Buckland tells Emerj that when staff need to be trained on new technologies, processes can be further complicated by high employee turnover. Hospitals also need to re-establish the efficiency of the workflow after they switch to a new technology.
Buckland continues, explaining how they try to conceal resource allocation decisions that happen on the backend from patients. He describes a scenario where a patient is informed what time their surgery is.
That remains unchanged, but the process behind the scenes might have changed due to the implementation of new systems. This process can be further complicated not only by the required learning curve the new system requires but also by high staff turnover resulting in the onboarding of new employees. He goes on to quantify the issue introducing new technology presents, “The amount of human factors in healthcare, both in safety and just implementation, is 80% of all of these technology problems.”
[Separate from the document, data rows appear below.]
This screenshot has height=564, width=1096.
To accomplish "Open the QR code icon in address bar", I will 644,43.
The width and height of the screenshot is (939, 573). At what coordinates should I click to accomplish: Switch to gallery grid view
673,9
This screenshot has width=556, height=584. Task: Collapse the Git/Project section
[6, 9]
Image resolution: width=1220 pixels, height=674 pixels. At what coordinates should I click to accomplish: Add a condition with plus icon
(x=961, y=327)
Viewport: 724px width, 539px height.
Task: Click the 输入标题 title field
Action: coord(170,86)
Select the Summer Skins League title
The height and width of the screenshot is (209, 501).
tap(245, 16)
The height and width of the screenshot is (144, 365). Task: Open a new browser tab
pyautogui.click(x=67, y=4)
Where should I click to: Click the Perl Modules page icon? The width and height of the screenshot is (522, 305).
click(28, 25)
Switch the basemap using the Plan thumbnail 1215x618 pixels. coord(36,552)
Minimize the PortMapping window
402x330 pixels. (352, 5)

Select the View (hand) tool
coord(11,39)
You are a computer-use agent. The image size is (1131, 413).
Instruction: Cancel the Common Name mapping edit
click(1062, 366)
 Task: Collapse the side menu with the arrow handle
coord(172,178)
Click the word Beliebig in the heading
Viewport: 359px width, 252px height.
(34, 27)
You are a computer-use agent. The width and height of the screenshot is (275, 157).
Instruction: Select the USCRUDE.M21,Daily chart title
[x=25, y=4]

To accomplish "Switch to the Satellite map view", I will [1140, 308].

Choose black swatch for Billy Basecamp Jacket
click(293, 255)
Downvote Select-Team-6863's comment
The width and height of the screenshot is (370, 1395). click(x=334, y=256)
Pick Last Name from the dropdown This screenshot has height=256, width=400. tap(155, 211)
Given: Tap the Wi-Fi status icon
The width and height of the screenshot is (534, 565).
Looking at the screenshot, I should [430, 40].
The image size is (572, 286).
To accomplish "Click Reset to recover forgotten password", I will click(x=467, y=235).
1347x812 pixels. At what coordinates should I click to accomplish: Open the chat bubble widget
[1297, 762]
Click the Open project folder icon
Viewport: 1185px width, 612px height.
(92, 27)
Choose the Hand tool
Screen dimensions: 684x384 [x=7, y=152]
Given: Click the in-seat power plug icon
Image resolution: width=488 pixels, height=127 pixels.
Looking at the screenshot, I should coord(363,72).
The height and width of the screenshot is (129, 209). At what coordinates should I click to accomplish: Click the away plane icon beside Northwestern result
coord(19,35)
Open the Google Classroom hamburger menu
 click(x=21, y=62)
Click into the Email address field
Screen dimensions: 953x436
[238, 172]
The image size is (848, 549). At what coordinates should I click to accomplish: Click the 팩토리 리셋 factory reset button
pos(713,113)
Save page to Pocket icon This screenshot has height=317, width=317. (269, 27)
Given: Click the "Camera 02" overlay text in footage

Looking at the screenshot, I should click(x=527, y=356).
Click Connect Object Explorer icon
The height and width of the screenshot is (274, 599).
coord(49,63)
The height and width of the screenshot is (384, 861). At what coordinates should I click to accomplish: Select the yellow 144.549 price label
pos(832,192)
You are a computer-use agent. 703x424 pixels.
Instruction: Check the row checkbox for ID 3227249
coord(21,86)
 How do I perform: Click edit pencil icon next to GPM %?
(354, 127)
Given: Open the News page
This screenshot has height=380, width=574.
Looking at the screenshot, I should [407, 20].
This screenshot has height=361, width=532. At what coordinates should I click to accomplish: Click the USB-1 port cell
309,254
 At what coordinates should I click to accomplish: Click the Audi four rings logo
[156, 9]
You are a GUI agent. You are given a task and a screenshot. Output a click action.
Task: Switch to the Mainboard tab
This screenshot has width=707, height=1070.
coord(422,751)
For many industries, fax machines are an afterthought. Electronic data interchange has replaced fax machines in many industries, including manufacturing, eCommerce, and logistics, but that hasn’t been the case in healthcare.
Buckland explains to the podcast audience why and how fax machines are a mainstay in healthcare and the primary modality at the center of technology built for the healthcare industry.
He succinctly summarizes the extent this legacy component has on the development of new technology as “every new technology has to be backward compatible to a fax machine.”
According to a 2017 study from the National Library of Medicine, approximately 63% of doctors have been using the fax machine as a primary communication method as recently as 2012.
He also mentions that there is a more significant effort for IT systems to talk to one another but that it’s not as advanced as they would have expected by this point. When patients have to navigate two separate healthcare systems, if they have different EMR systems, the commonality between them will be fax, explains Buckland.
The main hurdle to achieving interoperability is due to the fact that medical record software can’t communicate with software in other hospitals because of its proprietary nature.
Interoperability in healthcare is difficult to achieve. The capability for integration is necessary to make sure that healthcare providers have a complete clinical picture of patients as they move between hospital systems.